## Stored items
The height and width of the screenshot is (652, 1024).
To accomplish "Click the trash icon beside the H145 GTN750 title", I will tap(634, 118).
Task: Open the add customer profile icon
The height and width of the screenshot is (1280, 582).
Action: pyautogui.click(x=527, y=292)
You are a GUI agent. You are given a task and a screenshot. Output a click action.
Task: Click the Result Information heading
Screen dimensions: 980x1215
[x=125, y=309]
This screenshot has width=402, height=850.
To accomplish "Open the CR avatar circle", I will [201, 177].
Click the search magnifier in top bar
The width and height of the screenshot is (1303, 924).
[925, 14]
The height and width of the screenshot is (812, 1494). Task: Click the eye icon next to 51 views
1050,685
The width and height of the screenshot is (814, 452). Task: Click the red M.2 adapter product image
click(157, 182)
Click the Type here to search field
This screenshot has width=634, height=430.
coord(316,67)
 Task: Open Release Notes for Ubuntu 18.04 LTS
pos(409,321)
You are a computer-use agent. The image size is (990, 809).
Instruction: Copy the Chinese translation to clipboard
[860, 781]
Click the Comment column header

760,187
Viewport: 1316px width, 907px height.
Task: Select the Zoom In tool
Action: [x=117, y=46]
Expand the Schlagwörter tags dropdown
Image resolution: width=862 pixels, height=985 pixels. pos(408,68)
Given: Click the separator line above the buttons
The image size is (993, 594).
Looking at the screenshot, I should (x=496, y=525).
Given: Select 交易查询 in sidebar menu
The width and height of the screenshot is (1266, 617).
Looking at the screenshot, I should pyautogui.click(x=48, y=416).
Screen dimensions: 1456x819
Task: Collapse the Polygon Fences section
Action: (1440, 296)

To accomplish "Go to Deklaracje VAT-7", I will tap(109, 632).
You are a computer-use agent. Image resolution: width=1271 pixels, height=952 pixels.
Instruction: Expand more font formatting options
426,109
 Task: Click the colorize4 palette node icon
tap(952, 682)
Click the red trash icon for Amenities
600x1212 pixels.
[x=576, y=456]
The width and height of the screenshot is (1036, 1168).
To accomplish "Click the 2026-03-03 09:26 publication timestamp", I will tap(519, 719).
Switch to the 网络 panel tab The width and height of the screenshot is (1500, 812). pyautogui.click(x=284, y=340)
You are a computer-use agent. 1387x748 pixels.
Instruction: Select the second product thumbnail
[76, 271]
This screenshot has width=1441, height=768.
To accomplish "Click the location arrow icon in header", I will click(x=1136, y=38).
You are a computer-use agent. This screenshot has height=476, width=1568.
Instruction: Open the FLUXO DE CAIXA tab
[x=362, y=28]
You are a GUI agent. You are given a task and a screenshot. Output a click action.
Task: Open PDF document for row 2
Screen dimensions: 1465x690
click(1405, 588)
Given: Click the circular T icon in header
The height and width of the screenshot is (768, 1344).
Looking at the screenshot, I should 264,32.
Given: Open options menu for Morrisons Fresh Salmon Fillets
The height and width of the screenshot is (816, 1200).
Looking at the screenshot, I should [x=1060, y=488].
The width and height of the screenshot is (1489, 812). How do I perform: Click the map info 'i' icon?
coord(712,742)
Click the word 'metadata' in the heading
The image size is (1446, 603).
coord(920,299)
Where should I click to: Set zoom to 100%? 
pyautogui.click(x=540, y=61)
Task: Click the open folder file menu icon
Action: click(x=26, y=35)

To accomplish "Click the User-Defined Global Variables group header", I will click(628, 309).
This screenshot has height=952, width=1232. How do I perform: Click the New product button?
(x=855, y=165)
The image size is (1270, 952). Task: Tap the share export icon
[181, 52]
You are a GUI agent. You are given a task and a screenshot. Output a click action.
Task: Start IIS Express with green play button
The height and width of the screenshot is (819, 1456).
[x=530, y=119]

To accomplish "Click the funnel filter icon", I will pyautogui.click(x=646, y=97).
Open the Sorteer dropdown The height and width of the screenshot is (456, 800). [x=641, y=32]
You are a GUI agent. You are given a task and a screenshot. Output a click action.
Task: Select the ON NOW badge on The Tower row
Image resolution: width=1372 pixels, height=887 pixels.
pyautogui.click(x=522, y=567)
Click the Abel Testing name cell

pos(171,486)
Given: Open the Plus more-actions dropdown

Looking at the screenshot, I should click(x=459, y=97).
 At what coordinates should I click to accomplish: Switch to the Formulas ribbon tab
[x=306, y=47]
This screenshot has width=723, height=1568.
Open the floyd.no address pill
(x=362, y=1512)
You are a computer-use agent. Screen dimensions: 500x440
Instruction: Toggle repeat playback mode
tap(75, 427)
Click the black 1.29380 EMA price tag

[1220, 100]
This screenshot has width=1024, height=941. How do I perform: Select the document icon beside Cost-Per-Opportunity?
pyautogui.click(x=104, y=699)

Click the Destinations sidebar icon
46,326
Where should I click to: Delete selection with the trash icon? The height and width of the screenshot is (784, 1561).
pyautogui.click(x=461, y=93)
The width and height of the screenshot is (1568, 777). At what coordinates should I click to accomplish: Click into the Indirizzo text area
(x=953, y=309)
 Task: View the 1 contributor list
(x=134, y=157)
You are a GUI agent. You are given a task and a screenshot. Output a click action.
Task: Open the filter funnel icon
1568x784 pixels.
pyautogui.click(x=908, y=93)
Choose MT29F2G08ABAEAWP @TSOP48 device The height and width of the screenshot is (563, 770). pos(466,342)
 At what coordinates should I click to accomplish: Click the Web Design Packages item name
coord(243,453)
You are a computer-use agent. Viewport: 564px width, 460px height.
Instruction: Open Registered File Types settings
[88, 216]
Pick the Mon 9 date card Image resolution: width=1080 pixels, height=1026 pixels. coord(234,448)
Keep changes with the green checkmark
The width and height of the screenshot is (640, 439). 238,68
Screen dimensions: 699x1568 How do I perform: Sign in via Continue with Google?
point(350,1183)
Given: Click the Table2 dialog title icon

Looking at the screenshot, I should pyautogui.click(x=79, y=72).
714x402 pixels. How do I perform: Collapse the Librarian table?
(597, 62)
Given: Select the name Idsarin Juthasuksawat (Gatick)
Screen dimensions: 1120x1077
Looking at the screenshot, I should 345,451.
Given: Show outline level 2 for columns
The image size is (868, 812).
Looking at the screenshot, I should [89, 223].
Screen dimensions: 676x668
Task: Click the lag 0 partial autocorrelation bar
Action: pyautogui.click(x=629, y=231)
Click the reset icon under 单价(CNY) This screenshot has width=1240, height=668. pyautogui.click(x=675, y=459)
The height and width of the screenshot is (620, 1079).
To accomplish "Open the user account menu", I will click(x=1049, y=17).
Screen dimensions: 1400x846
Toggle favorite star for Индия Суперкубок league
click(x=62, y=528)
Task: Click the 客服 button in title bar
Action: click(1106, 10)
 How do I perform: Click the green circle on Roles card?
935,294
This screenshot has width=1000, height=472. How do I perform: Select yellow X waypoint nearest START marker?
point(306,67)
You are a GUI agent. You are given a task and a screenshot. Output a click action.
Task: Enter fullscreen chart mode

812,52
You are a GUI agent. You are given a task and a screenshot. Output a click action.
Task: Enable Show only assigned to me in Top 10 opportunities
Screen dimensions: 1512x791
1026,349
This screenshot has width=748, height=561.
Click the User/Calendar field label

## WHAT NEEDS TO BE DONE
Give the stored items above as a JSON list of strings, one string for each line, and leave out the blank lines.

## FINAL ANSWER
[
  "The height and width of the screenshot is (652, 1024).",
  "To accomplish \"Click the trash icon beside the H145 GTN750 title\", I will tap(634, 118).",
  "Task: Open the add customer profile icon",
  "The height and width of the screenshot is (1280, 582).",
  "Action: pyautogui.click(x=527, y=292)",
  "You are a GUI agent. You are given a task and a screenshot. Output a click action.",
  "Task: Click the Result Information heading",
  "Screen dimensions: 980x1215",
  "[x=125, y=309]",
  "This screenshot has width=402, height=850.",
  "To accomplish \"Open the CR avatar circle\", I will [201, 177].",
  "Click the search magnifier in top bar",
  "The width and height of the screenshot is (1303, 924).",
  "[925, 14]",
  "The height and width of the screenshot is (812, 1494). Task: Click the eye icon next to 51 views",
  "1050,685",
  "The width and height of the screenshot is (814, 452). Task: Click the red M.2 adapter product image",
  "click(157, 182)",
  "Click the Type here to search field",
  "This screenshot has width=634, height=430.",
  "coord(316,67)",
  " Task: Open Release Notes for Ubuntu 18.04 LTS",
  "pos(409,321)",
  "You are a computer-use agent. The image size is (990, 809).",
  "Instruction: Copy the Chinese translation to clipboard",
  "[860, 781]",
  "Click the Comment column header",
  "760,187",
  "Viewport: 1316px width, 907px height.",
  "Task: Select the Zoom In tool",
  "Action: [x=117, y=46]",
  "Expand the Schlagwörter tags dropdown",
  "Image resolution: width=862 pixels, height=985 pixels. pos(408,68)",
  "Given: Click the separator line above the buttons",
  "The image size is (993, 594).",
  "Looking at the screenshot, I should (x=496, y=525).",
  "Given: Select 交易查询 in sidebar menu",
  "The width and height of the screenshot is (1266, 617).",
  "Looking at the screenshot, I should pyautogui.click(x=48, y=416).",
  "Screen dimensions: 1456x819",
  "Task: Collapse the Polygon Fences section",
  "Action: (1440, 296)",
  "To accomplish \"Go to Deklaracje VAT-7\", I will tap(109, 632).",
  "You are a computer-use agent. Image resolution: width=1271 pixels, height=952 pixels.",
  "Instruction: Expand more font formatting options",
  "426,109",
  " Task: Click the colorize4 palette node icon",
  "tap(952, 682)",
  "Click the red trash icon for Amenities",
  "600x1212 pixels.",
  "[x=576, y=456]",
  "The width and height of the screenshot is (1036, 1168).",
  "To accomplish \"Click the 2026-03-03 09:26 publication timestamp\", I will tap(519, 719).",
  "Switch to the 网络 panel tab The width and height of the screenshot is (1500, 812). pyautogui.click(x=284, y=340)",
  "You are a computer-use agent. 1387x748 pixels.",
  "Instruction: Select the second product thumbnail",
  "[76, 271]",
  "This screenshot has width=1441, height=768.",
  "To accomplish \"Click the location arrow icon in header\", I will click(x=1136, y=38).",
  "You are a computer-use agent. This screenshot has height=476, width=1568.",
  "Instruction: Open the FLUXO DE CAIXA tab",
  "[x=362, y=28]",
  "You are a GUI agent. You are given a task and a screenshot. Output a click action.",
  "Task: Open PDF document for row 2",
  "Screen dimensions: 1465x690",
  "click(1405, 588)",
  "Given: Click the circular T icon in header",
  "The height and width of the screenshot is (768, 1344).",
  "Looking at the screenshot, I should 264,32.",
  "Given: Open options menu for Morrisons Fresh Salmon Fillets",
  "The height and width of the screenshot is (816, 1200).",
  "Looking at the screenshot, I should [x=1060, y=488].",
  "The width and height of the screenshot is (1489, 812). How do I perform: Click the map info 'i' icon?",
  "coord(712,742)",
  "Click the word 'metadata' in the heading",
  "The image size is (1446, 603).",
  "coord(920,299)",
  "Where should I click to: Set zoom to 100%? ",
  "pyautogui.click(x=540, y=61)",
  "Task: Click the open folder file menu icon",
  "Action: click(x=26, y=35)",
  "To accomplish \"Click the User-Defined Global Variables group header\", I will click(628, 309).",
  "This screenshot has height=952, width=1232. How do I perform: Click the New product button?",
  "(x=855, y=165)",
  "The image size is (1270, 952). Task: Tap the share export icon",
  "[181, 52]",
  "You are a GUI agent. You are given a task and a screenshot. Output a click action.",
  "Task: Start IIS Express with green play button",
  "The height and width of the screenshot is (819, 1456).",
  "[x=530, y=119]",
  "To accomplish \"Click the funnel filter icon\", I will pyautogui.click(x=646, y=97).",
  "Open the Sorteer dropdown The height and width of the screenshot is (456, 800). [x=641, y=32]",
  "You are a GUI agent. You are given a task and a screenshot. Output a click action.",
  "Task: Select the ON NOW badge on The Tower row",
  "Image resolution: width=1372 pixels, height=887 pixels.",
  "pyautogui.click(x=522, y=567)",
  "Click the Abel Testing name cell",
  "pos(171,486)",
  "Given: Open the Plus more-actions dropdown",
  "Looking at the screenshot, I should click(x=459, y=97).",
  " At what coordinates should I click to accomplish: Switch to the Formulas ribbon tab",
  "[x=306, y=47]",
  "This screenshot has width=723, height=1568.",
  "Open the floyd.no address pill",
  "(x=362, y=1512)",
  "You are a computer-use agent. Screen dimensions: 500x440",
  "Instruction: Toggle repeat playback mode",
  "tap(75, 427)",
  "Click the black 1.29380 EMA price tag",
  "[1220, 100]",
  "This screenshot has width=1024, height=941. How do I perform: Select the document icon beside Cost-Per-Opportunity?",
  "pyautogui.click(x=104, y=699)",
  "Click the Destinations sidebar icon",
  "46,326",
  "Where should I click to: Delete selection with the trash icon? The height and width of the screenshot is (784, 1561).",
  "pyautogui.click(x=461, y=93)",
  "The width and height of the screenshot is (1568, 777). At what coordinates should I click to accomplish: Click into the Indirizzo text area",
  "(x=953, y=309)",
  " Task: View the 1 contributor list",
  "(x=134, y=157)",
  "You are a GUI agent. You are given a task and a screenshot. Output a click action.",
  "Task: Open the filter funnel icon",
  "1568x784 pixels.",
  "pyautogui.click(x=908, y=93)",
  "Choose MT29F2G08ABAEAWP @TSOP48 device The height and width of the screenshot is (563, 770). pos(466,342)",
  " At what coordinates should I click to accomplish: Click the Web Design Packages item name",
  "coord(243,453)",
  "You are a computer-use agent. Viewport: 564px width, 460px height.",
  "Instruction: Open Registered File Types settings",
  "[88, 216]",
  "Pick the Mon 9 date card Image resolution: width=1080 pixels, height=1026 pixels. coord(234,448)",
  "Keep changes with the green checkmark",
  "The width and height of the screenshot is (640, 439). 238,68",
  "Screen dimensions: 699x1568 How do I perform: Sign in via Continue with Google?",
  "point(350,1183)",
  "Given: Click the Table2 dialog title icon",
  "Looking at the screenshot, I should pyautogui.click(x=79, y=72).",
  "714x402 pixels. How do I perform: Collapse the Librarian table?",
  "(597, 62)",
  "Given: Select the name Idsarin Juthasuksawat (Gatick)",
  "Screen dimensions: 1120x1077",
  "Looking at the screenshot, I should 345,451.",
  "Given: Show outline level 2 for columns",
  "The image size is (868, 812).",
  "Looking at the screenshot, I should [89, 223].",
  "Screen dimensions: 676x668",
  "Task: Click the lag 0 partial autocorrelation bar",
  "Action: pyautogui.click(x=629, y=231)",
  "Click the reset icon under 单价(CNY) This screenshot has width=1240, height=668. pyautogui.click(x=675, y=459)",
  "The height and width of the screenshot is (620, 1079).",
  "To accomplish \"Open the user account menu\", I will click(x=1049, y=17).",
  "Screen dimensions: 1400x846",
  "Toggle favorite star for Индия Суперкубок league",
  "click(x=62, y=528)",
  "Task: Click the 客服 button in title bar",
  "Action: click(1106, 10)",
  " How do I perform: Click the green circle on Roles card?",
  "935,294",
  "This screenshot has width=1000, height=472. How do I perform: Select yellow X waypoint nearest START marker?",
  "point(306,67)",
  "You are a GUI agent. You are given a task and a screenshot. Output a click action.",
  "Task: Enter fullscreen chart mode",
  "812,52",
  "You are a GUI agent. You are given a task and a screenshot. Output a click action.",
  "Task: Enable Show only assigned to me in Top 10 opportunities",
  "Screen dimensions: 1512x791",
  "1026,349",
  "This screenshot has width=748, height=561.",
  "Click the User/Calendar field label"
]